According to a statement signed by Head, Information and Public Relations of NDE, Israel Adekitan , the DG said the need for the rehabilitations of the Prime Movers was because the equipment was procured from Germany over 30 years ago.

Fikpo said  the School-on-Wheel Scheme was designed to extend the skill acquisition training programme of the Directorate to the unemployed Nigerians in the rural areas where informal training outlets are deficient or non-existent.

He described the  School on-Wheel as an innovative training Scheme designed by the NDE to reach certain locations where even temporary training outlets cannot be set up and hence people especially youths in such locality remained deprived of their right to learn vocational skills.

He said the training is carried out through the deployment of well-equipped Mobile Training Workshops (MTWs) to the designated underprivileged rural communities for a minimum period of three months in the first instance with a view to creating a pool of artisans that will readily address the needs of the rural environment and promote economic activities therein.  

“It is a caravan modified into training workshop with all necessary training modules. It provides a stable setting in which trainees learn basic vocational skills with sustained regular training activities for their overall development. Usually training circles are conducted with specific skills based on the employment needs of each rural community,” THE DG said.  

 Training modules of NDE MTWs include technical skills such as Refrigeration, Panel beating, Welding and Fabrication, Masonry, Plumbing, Auto electrician, Hair Dressing, Tailoring and other domestic skills. NDE’s Mobile Training Workshops also help in creating awareness on the importance of skill acquisition and self-employment especially at the rural communities.  

The DG said, aside serving as significant tool of the Federal Government 

towards transformation of rural communities, NDE’s Mobile Training Workshop is also one of the major collaborative instrument through which Private organizations, Non-Governmental Organizations (NGOs), Spiritual bodies such as churches, mosques, Heads of communities and even Philanthropists use as window to partner with NDE, build and acquire vocational skills for their youths and subjects towards job creation.   

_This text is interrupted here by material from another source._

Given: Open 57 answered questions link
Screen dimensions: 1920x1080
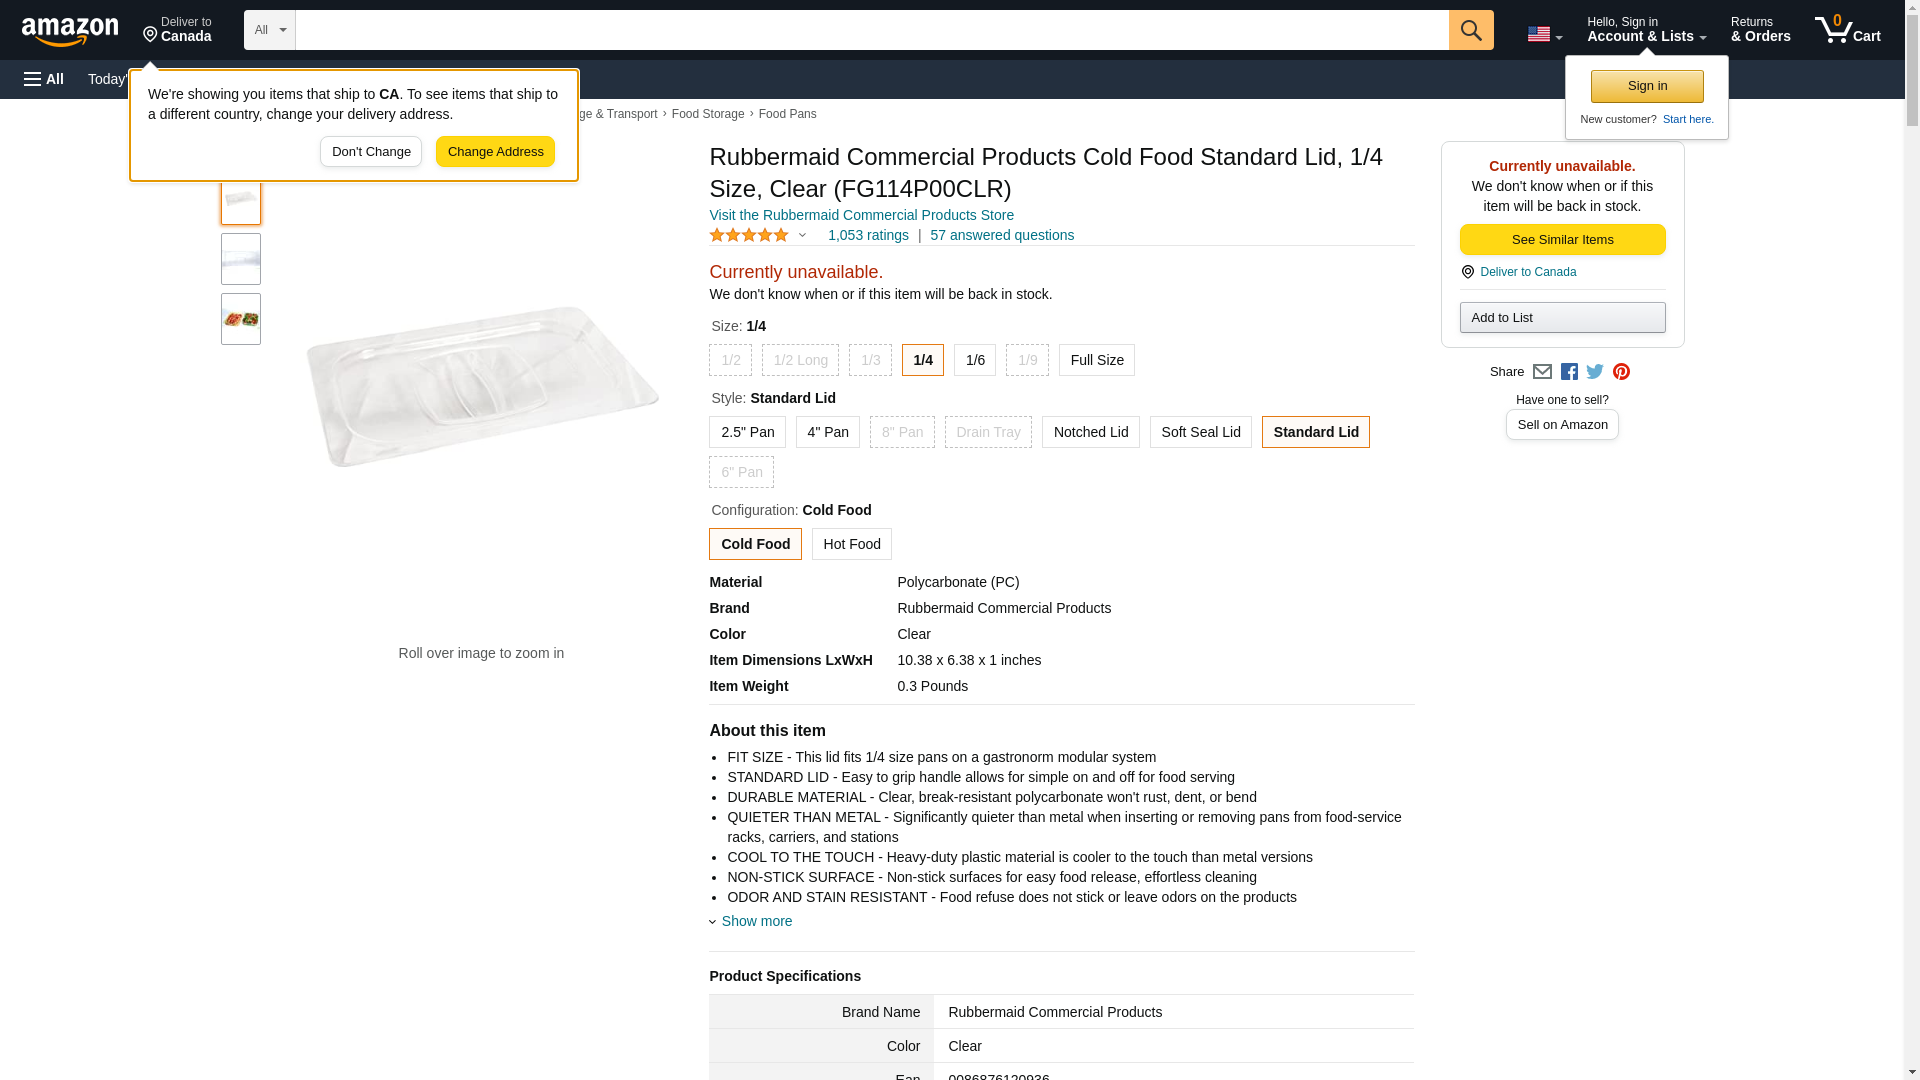Looking at the screenshot, I should point(1001,235).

The DG further told the visitors that cost of job creation in Nigeria was on the rise against limited budgetary allocations of the government.

He also lamented the poor state of the Prime Movers of the Mobile Training Workshops.

He said NDE School-on-Wheel could no longer cover many localities as it used to do due to the fact that some of the engines have completely worn-out while others are becoming unserviceable. 

Fikpo said unemployment in Nigeria is a function of the geometric rising population and ignorance of the people on the importance of skill acquisition, Mallam Abubakar fikpo added that the Directorate has created over four millions jobs in the recent times and many Nigerians are self-employed through the efforts of the NDE.  

Responding, the leading consultant of the World Bank, Prof. Omobowale Oni, said the World Bank was willing to work with the federal government in the area of synergy in order to assist in creating a unified framework with which all job creation agencies can work with, create more jobs and move the country forward.

He noted that what is lacking essentially in Nigeria is good collaboration and synergy among the job creation agencies, adding that NDE is trying her best but the challenge of unemployment keeps mounting due to lack of synergy.   

“Over the years, NDE has produced many technicians and created thousands of blue collar jobs in the rural areas thereby stemming the rural urban drift in the country.

“Statistics show that over 150,000 hitherto unemployed Nigerians have been trained in the recent times and empowered to establish their businesses through the Resettlement Loan Scheme (RLS) of the NDE, majority of who have become master craftsmen and women in different locations of the country. These artisans have also trained hundreds of other unemployed youths and are all contributing to the national economy,” the NDE boss further said.